The IRS has recently announced a new compliance campaign that will focus on large businesses suspected of inflating their cost of goods sold (COGS) to reduce their taxable income. This announcement was made on August 8, 2023, by the IRS Large Business & International Division (LB&I). LB&I Active Campaigns | Internal Revenue Service (irs.gov)
Compliance campaigns are strategic initiatives aimed at identifying potential tax compliance risks. In this case, LB&I has utilized data analysis and suggestions from IRS compliance employees to identify areas of concern. The overarching goal of these campaigns is to enhance the selection of tax returns, pinpoint issues that carry a risk of non-compliance, and optimize the allocation of limited resources for enforcement.

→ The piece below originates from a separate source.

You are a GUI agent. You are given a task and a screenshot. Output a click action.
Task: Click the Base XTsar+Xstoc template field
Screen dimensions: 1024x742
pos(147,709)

While the exact details of the campaign's focus weren't explicitly provided, the use of the term "inflated" implies that the IRS is particularly concerned about taxpayers who may be overstating their expenses related to the cost of goods sold. This could involve situations where taxpayers are claiming costs that are not eligible to be counted as inventory or are using incorrect methods to determine their year-end inventory balance.
The introduction of this new campaign suggests that the IRS might intensify its scrutiny of companies that report substantial costs of goods sold. Companies selected for examination under this campaign could expect to receive detailed Information Document Request (IDR) notices pertaining to the calculation of inventory costs and the cost of goods sold for federal income tax purposes. These companies should be prepared to address these inquiries.
Taxpayers who fall under the scope of this campaign should review their current practices for determining inventory balances and making tax adjustments, such as those outlined in IRC (Internal Revenue Code) sections 263A and 471. Ensuring that these methods are accurately reflected in their tax returns will be important to avoid potential compliance issues under the new campaign.
It's important for affected taxpayers to work closely with their tax advisors to navigate these requirements and respond appropriately to any requests from the IRS. By doing so, they can minimize the risk of non-compliance and potentially avoid legal consequences.